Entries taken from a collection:

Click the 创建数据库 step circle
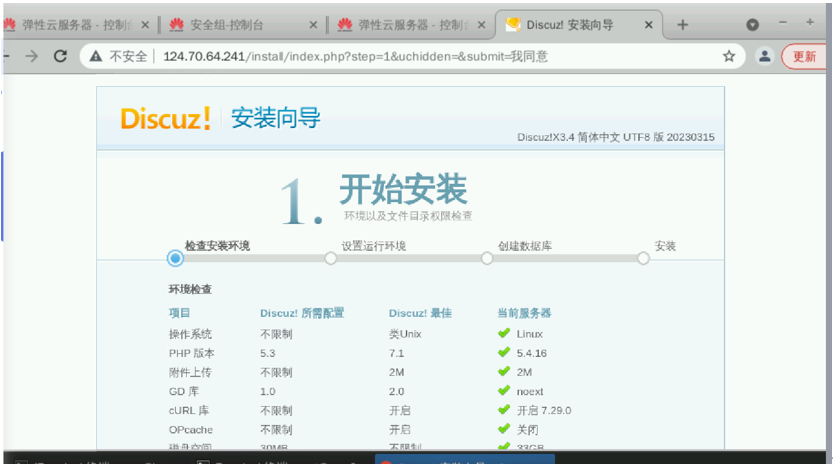 [x=487, y=258]
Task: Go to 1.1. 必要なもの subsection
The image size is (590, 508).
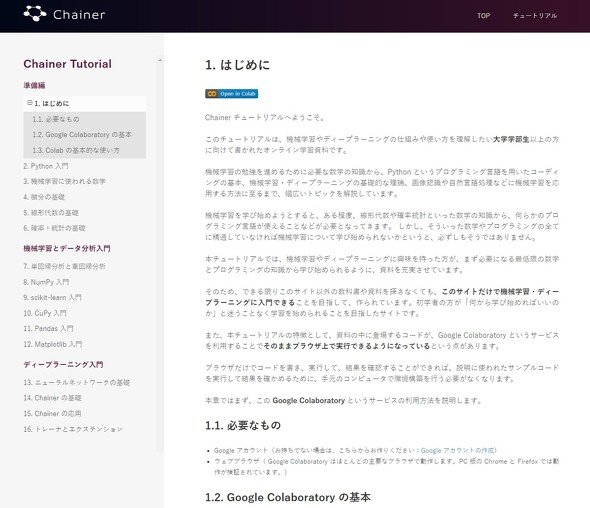Action: tap(56, 119)
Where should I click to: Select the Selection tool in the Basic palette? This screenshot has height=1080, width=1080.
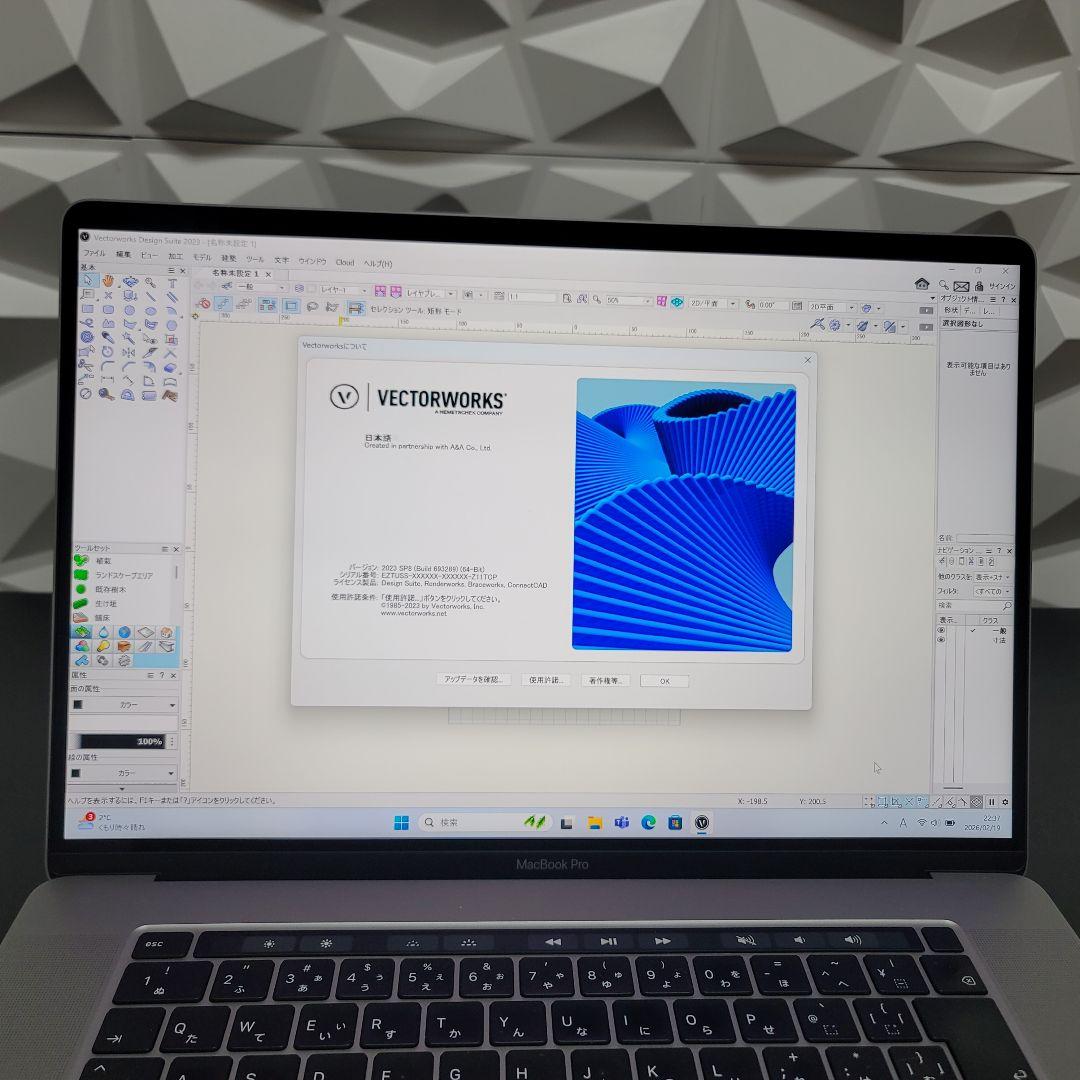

▶ **HOW TO COMPLETE THIS TASK**:
Whenever a line holds a picture, print that line without the picture. All other data must be output exactly.

▶ **COMPLETED TASK**:
Click the 创建数据库 step circle
 [x=487, y=258]
Task: Go to 1.1. 必要なもの subsection
The image size is (590, 508).
Action: tap(56, 119)
Where should I click to: Select the Selection tool in the Basic palette? This screenshot has height=1080, width=1080.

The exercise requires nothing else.